III. — LE PATHÉTIQUE

Par là s’explique, en partie du moins, le pathétique tout particulier de ce théâtre.

Que M. de Curel ait le don, l’amour aussi, du pathétique, le choix de ses sujets l’indique assez. Nul poète peut-être n’inventa drames plus douloureux, plus féconds en conséquences terribles ni plus riches d’enseignements. Mais nul aussi ne se soucie moins de nous arracher des larmes :

Vive le mélodrame où Margot a pleuré !

s’écrie Musset. M. de Curel doit, j’imagine, trouver ce vers bien-ridicule, et bien naïf encore celui du vieux Boileau :

Pour me tirer des pleurs, il faut que vous pleuriez.

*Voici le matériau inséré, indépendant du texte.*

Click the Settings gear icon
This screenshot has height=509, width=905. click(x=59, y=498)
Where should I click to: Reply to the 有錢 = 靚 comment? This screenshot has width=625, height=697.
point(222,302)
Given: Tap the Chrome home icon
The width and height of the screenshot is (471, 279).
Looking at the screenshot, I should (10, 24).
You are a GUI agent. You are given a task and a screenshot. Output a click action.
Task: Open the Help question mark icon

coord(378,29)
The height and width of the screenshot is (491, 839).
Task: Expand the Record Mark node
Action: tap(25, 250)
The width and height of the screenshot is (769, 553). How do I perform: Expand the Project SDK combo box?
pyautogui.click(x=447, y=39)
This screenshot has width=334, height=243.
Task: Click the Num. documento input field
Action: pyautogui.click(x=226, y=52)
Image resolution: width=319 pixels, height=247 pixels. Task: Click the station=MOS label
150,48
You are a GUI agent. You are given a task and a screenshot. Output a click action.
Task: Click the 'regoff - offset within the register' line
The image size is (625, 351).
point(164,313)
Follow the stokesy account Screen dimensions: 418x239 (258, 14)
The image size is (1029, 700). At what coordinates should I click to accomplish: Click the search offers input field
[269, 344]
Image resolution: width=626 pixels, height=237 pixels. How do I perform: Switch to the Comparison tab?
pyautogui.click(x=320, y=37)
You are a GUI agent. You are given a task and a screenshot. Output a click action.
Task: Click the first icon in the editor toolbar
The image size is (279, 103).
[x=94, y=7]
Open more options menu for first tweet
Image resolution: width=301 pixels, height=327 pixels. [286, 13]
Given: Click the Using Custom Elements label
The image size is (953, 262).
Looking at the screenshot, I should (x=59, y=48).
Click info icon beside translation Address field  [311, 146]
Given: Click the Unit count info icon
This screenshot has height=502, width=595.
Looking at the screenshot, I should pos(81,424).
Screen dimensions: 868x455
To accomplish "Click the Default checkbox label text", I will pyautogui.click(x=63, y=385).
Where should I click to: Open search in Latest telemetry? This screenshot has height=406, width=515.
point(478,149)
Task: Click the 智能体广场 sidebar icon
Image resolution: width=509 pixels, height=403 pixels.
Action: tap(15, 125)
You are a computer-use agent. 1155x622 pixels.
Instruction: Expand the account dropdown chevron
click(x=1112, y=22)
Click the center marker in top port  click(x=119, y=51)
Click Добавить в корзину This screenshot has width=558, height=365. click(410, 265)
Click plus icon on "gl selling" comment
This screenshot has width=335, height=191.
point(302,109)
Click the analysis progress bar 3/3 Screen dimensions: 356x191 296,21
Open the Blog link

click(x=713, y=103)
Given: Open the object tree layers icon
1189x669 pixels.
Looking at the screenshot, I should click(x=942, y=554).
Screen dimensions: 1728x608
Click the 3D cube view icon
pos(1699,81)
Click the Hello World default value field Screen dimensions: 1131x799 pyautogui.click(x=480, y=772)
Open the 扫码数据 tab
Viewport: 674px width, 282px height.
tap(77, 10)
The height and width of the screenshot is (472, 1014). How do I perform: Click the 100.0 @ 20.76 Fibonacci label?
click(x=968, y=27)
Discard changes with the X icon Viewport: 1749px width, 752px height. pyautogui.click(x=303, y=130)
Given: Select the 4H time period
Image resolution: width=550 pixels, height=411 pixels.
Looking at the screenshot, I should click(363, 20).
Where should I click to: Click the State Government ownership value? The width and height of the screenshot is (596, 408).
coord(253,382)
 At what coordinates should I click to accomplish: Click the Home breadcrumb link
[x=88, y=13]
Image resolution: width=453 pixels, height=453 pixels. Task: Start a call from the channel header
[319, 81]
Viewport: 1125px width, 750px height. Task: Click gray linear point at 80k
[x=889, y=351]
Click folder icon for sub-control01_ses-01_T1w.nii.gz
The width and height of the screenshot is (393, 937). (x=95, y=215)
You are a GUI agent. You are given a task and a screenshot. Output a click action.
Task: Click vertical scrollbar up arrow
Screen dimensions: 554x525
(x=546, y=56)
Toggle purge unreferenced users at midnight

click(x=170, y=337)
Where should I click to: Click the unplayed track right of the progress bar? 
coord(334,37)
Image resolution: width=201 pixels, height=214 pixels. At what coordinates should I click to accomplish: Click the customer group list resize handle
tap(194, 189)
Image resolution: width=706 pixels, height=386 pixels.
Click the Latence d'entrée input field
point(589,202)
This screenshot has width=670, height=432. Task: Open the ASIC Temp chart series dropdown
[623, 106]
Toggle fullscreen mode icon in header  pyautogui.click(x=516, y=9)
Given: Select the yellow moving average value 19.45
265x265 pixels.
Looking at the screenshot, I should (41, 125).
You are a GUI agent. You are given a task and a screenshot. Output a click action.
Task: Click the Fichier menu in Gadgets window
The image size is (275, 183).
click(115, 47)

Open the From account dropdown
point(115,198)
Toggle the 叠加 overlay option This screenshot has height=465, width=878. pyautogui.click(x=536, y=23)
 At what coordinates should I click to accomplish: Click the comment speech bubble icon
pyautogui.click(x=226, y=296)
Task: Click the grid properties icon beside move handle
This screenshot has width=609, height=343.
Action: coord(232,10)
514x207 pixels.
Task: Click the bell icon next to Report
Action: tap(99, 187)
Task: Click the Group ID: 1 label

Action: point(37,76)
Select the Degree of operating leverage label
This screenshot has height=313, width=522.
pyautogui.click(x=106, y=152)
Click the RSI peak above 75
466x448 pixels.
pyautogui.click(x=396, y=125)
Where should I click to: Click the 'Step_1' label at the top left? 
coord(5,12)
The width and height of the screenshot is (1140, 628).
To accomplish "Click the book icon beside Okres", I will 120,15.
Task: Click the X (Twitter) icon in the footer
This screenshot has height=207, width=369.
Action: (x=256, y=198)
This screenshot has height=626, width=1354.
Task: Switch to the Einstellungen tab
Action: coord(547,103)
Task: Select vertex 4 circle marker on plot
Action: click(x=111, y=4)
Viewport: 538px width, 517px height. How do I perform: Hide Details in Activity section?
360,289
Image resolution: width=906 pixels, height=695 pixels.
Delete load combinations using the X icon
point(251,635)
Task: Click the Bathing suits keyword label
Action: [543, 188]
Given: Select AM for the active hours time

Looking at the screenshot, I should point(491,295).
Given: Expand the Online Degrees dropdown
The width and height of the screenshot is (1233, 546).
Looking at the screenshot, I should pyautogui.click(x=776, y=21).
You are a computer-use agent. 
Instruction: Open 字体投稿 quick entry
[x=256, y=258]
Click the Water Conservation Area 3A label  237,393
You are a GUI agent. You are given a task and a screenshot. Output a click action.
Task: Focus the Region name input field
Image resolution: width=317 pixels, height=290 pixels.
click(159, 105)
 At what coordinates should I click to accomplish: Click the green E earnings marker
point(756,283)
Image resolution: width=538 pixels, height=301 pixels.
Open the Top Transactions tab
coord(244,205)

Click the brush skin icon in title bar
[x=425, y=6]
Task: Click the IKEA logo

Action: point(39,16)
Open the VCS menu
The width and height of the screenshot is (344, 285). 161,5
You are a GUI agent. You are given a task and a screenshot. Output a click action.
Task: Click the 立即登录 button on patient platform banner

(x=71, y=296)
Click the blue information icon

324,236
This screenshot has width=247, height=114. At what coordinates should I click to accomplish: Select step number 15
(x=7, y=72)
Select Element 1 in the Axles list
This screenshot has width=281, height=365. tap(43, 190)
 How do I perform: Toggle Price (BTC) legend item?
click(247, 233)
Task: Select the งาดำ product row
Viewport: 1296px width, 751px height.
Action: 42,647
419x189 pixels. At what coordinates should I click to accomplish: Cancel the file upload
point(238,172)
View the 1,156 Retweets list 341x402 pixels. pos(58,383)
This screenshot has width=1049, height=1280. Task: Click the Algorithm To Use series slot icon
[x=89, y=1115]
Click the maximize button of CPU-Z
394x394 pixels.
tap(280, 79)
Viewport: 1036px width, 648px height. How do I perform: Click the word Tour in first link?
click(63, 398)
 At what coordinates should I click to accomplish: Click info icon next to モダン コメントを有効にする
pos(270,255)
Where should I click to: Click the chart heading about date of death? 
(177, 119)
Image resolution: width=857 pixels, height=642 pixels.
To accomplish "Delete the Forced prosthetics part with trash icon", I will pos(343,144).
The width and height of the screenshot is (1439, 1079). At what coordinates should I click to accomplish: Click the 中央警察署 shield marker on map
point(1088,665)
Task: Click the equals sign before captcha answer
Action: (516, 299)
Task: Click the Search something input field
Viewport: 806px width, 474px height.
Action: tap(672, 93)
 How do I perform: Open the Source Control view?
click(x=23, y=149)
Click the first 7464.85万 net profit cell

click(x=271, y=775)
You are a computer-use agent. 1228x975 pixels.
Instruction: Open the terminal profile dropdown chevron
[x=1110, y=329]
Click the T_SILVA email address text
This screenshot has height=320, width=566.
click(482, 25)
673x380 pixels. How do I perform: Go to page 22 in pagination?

Julie Renaudin, Françoise de Renneval, Anna de Grécourt, Gabrielle, Régine, Théodore de Monneville même et Marie la sauvagesse, Robert de Chantemelle, Michel Prinson, Albert et Louise Donnat ne cherchent pas à nous attendrir. Dressés par la discipline du cloître, de l’honneur, de la science, ou simplement par celle du malheur et de l’orgueil, ils exercent sur leur sensibilité une contrainte incessante. Tyrans des autres souvent, tyrans d’eux-mêmes presque toujours, ils dédaignent la sympathie et repoussent la pitié.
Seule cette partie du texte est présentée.